**EXERCISE DIRECTIONS**
Only the records, repeated exactly, should make up the response.

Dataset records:
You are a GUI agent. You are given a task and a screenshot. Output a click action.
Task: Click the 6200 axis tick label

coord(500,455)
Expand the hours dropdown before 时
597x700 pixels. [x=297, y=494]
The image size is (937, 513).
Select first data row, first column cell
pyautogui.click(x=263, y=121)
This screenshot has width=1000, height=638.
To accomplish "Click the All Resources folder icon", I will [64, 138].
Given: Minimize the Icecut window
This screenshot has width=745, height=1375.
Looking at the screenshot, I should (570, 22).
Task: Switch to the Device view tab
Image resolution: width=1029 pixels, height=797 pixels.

**TASK RESULT**
You are a GUI agent. You are given a task and a screenshot. Output a click action.
Task: Click the 6200 axis tick label

coord(500,455)
Expand the hours dropdown before 时
597x700 pixels. [x=297, y=494]
The image size is (937, 513).
Select first data row, first column cell
pyautogui.click(x=263, y=121)
This screenshot has width=1000, height=638.
To accomplish "Click the All Resources folder icon", I will [64, 138].
Given: Minimize the Icecut window
This screenshot has width=745, height=1375.
Looking at the screenshot, I should (570, 22).
Task: Switch to the Device view tab
Image resolution: width=1029 pixels, height=797 pixels.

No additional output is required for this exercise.